I’m delighted to be here today to hear about Margret Hicky’s recent book “Ireland Green Larder”. This is a unique book that captures a very relevant subject to Irish identity and intimately narrates the story of Irish food historically, sociologically and through literature.

Margret shows that our “green and life-giving larder” is worth celebrating and that the story of our food is not just an interesting topic, but an integral part of the history of Ireland itself and a constant story of passing life on to the next generation.

Ireland’s success in innovation, technology and business internationally today is also matched with an outstanding Agri-Food reputation which builds on centuries, in fact, millennia of experience from the ancient field system of the Ceide Fields to today’s thriving food scene in Ireland.

Agri-Food is Ireland’s largest indigenous sector exporting outstanding quality food and drinks to 180 markets with the US being Ireland’s second largest export market after the United Kingdom. Ireland is indeed a food Island with a 140,000 family farms that make up over 60% of Ireland.

“Ireland Green Larder’s” chapters are allocated to Irish produce that always formed a part of our living as Irish people and continues today to be a contributor to our international success as a top quality food producer of dairy, meat, drinks and grain.

It wouldn’t be a surprise for the 8th century St Bede who once said about Ireland “The island abounds in milk and honey”, nor to the Elizabethan traveller Fynes Moryson, who wrote that the Irish regarded “milk like nectar” to know that Ireland today produces 10% of the world’s infant formula and more than 50% of the world’s cream liqueur.

Margret says in her book that “it is almost impossible to overstate the central significance of butter as we trace the history of food in Ireland”. Irish butter today is not a stranger to American consumers.
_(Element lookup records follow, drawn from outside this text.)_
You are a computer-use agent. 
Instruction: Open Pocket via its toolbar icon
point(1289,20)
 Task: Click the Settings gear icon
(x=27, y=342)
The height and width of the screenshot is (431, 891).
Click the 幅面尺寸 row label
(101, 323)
Kerrygold is the No. 1 imported butter into the US and overall, the no. 2 butter brand in US

Margret argues that Irish beef stew is Ireland’s national dish and not bacon and cabbage. Perhaps the fact that, in beef, we are the largest net exporter in the Northern Hemisphere may add to her argument.
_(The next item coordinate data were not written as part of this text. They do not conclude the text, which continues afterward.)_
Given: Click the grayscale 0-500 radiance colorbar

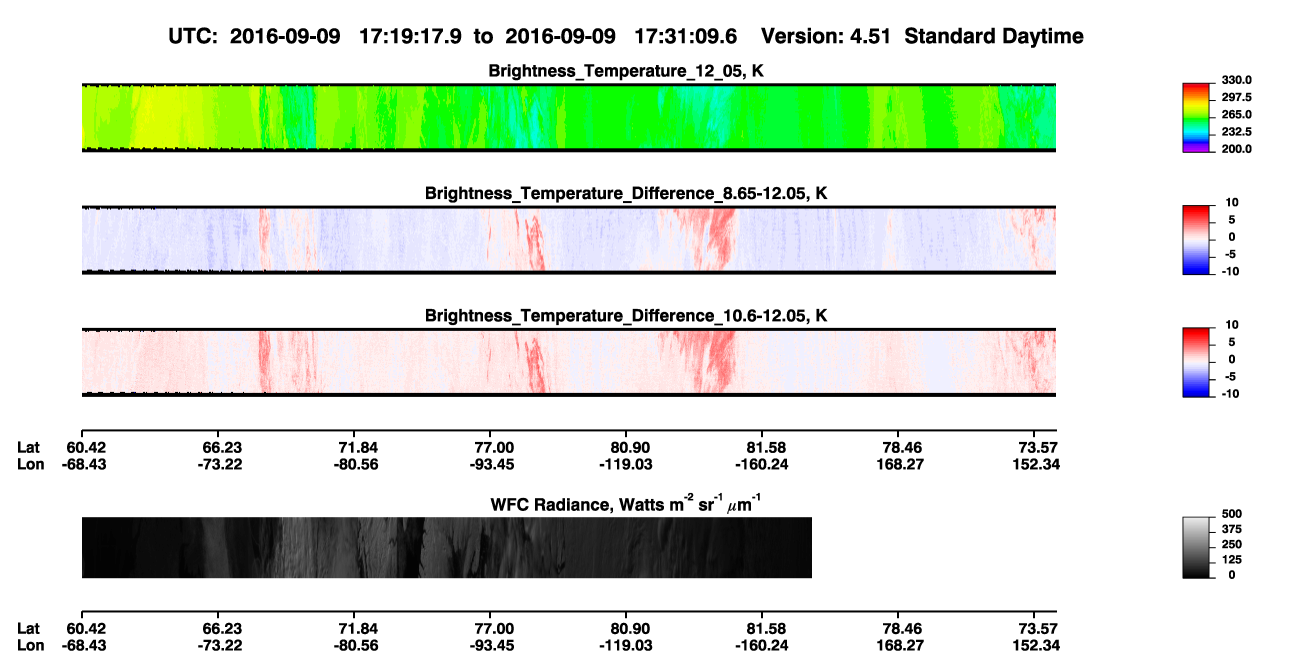Looking at the screenshot, I should (1197, 548).
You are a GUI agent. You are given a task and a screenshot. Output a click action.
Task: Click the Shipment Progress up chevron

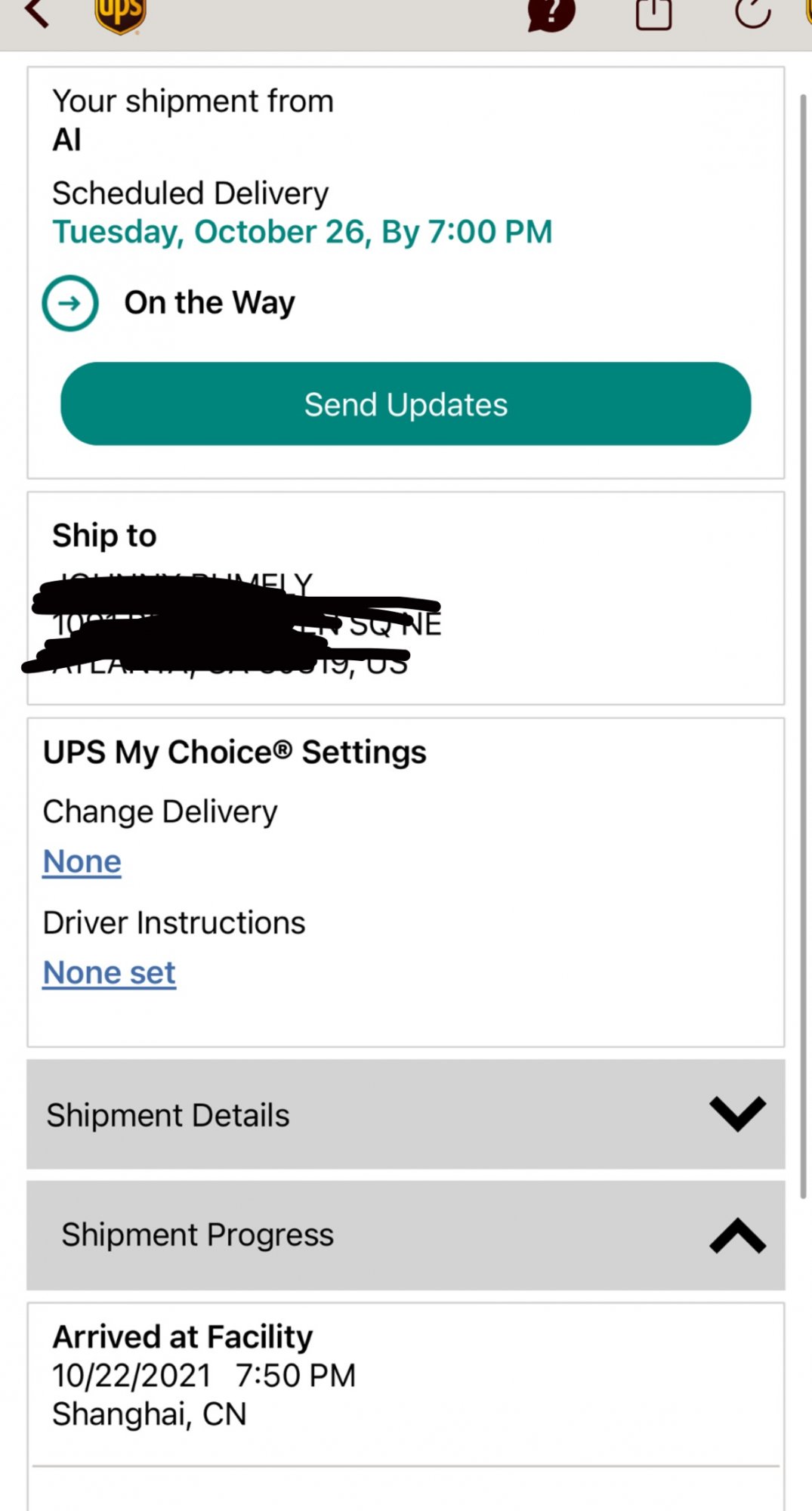pyautogui.click(x=738, y=1236)
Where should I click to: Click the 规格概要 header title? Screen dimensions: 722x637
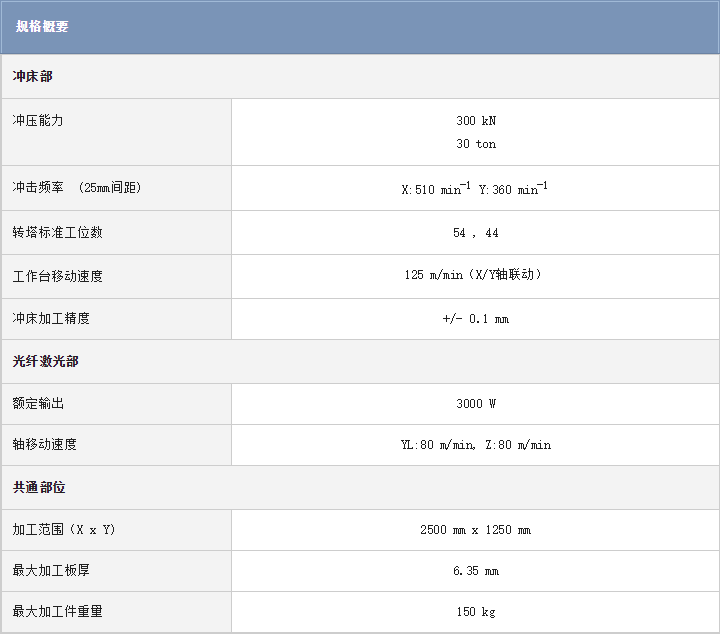tap(42, 27)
The list continues but before I introduce Margret let me tell you that Origin Green is Ireland’s national sustainability programme for our entire food and drink industry, and a key delivery of the Irish Government’s globally focused agri-food strategy, FoodWise 2025. It is the only food and drink sustainability programme in the world operating on a national scale.
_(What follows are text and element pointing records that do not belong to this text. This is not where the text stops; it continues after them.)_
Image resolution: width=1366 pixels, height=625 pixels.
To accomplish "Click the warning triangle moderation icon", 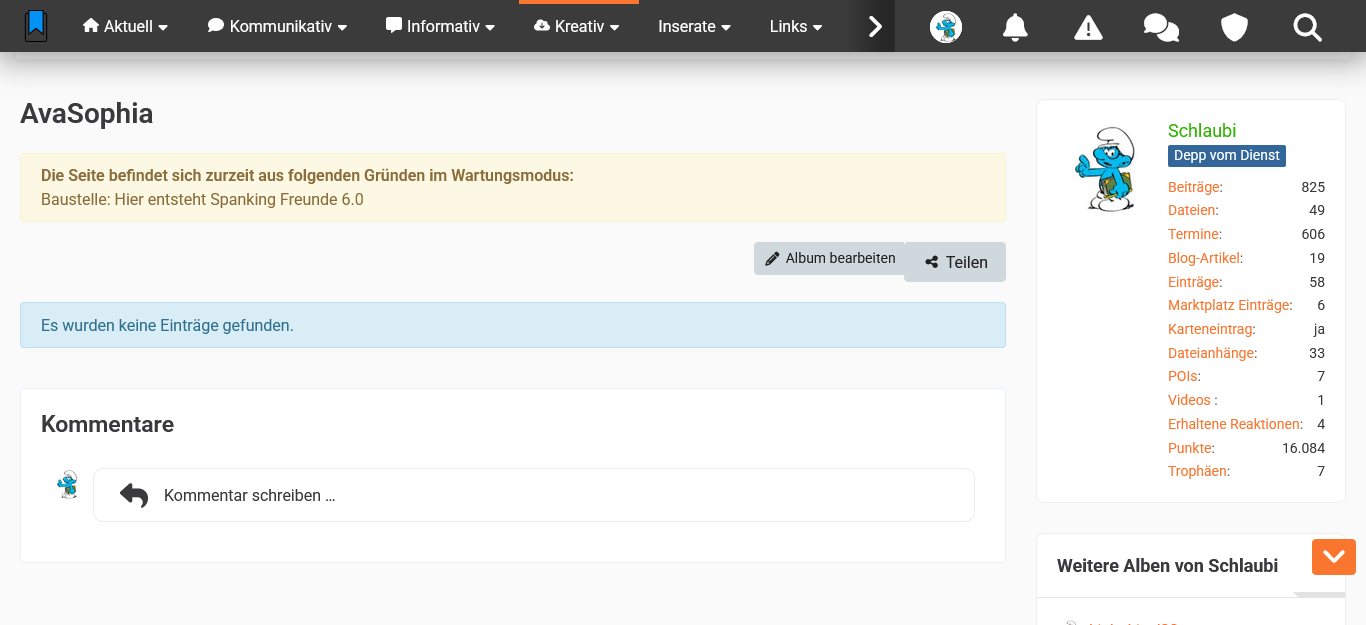I will [x=1088, y=27].
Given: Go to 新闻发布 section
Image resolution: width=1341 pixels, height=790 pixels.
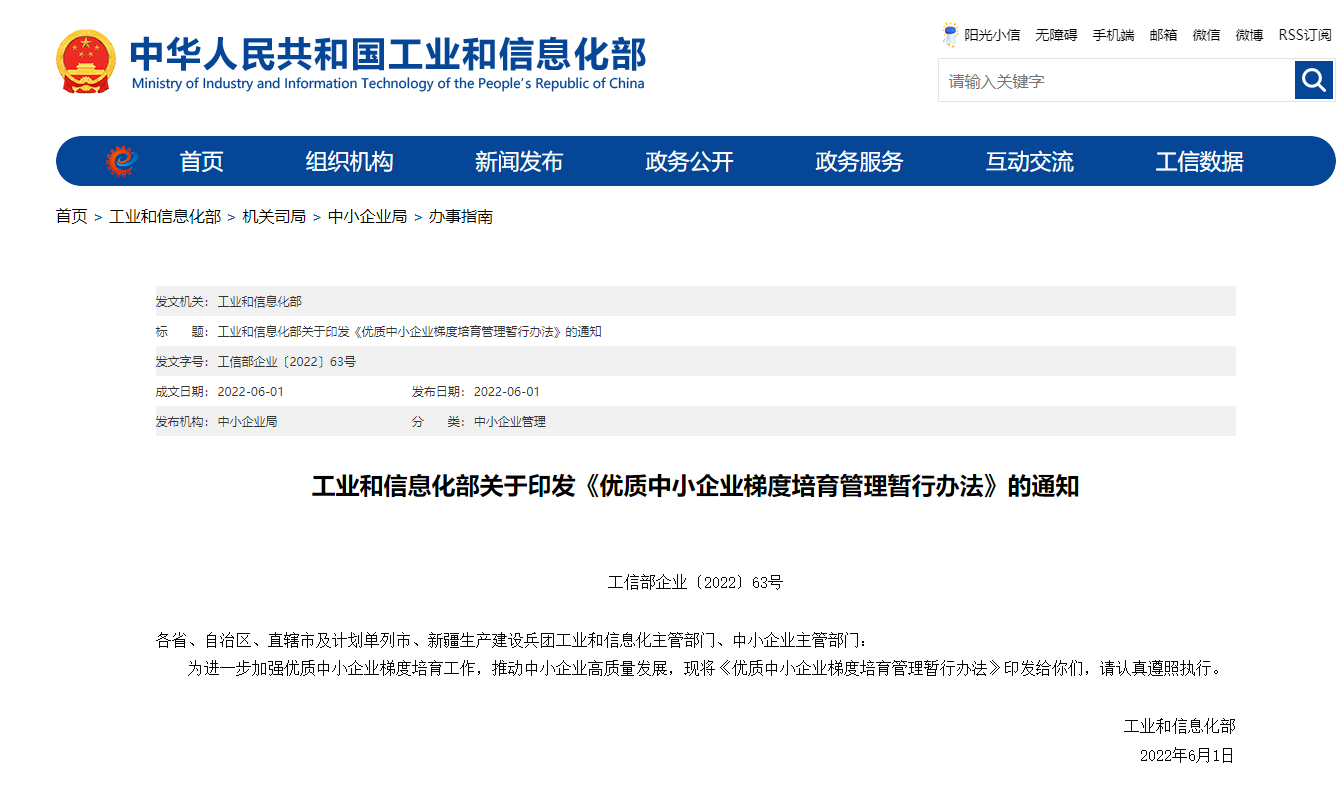Looking at the screenshot, I should point(519,162).
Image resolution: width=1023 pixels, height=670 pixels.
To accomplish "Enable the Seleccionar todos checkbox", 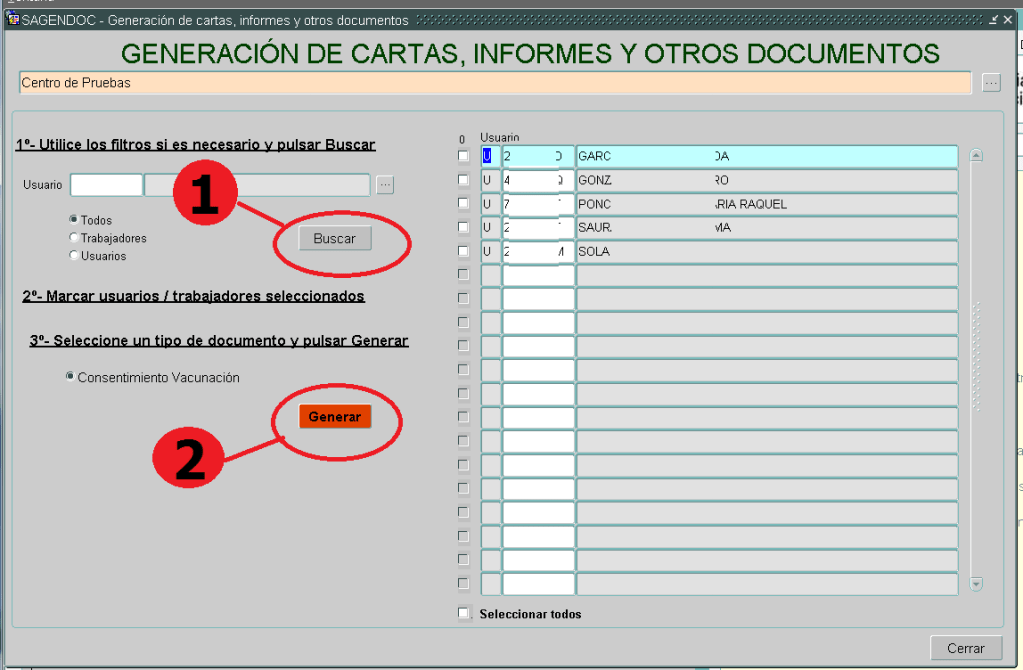I will [462, 613].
I’m looking forwards to Margret presentation. Margaret Hickey read English at Trinity College, Dublin. As Food and Drink Editor at Country Living magazine she commissioned a range of food writers and chefs. She also pursued her freelance writing career, contributing articles on food, drink and travel to most of the British national press, including The Financial Times, The Guardian and The Times. In 1999 she moved to Ireland to complete a book commissioned by UK publisher Kyle Cathie. Irish Days, a collection of oral histories, was published in 2001 and received national coverage in both Ireland and the UK. She is currently Vice Chairperson of Portumna Arts Group, which runs Shorelines, an annual art festival recognised by the Arts Council.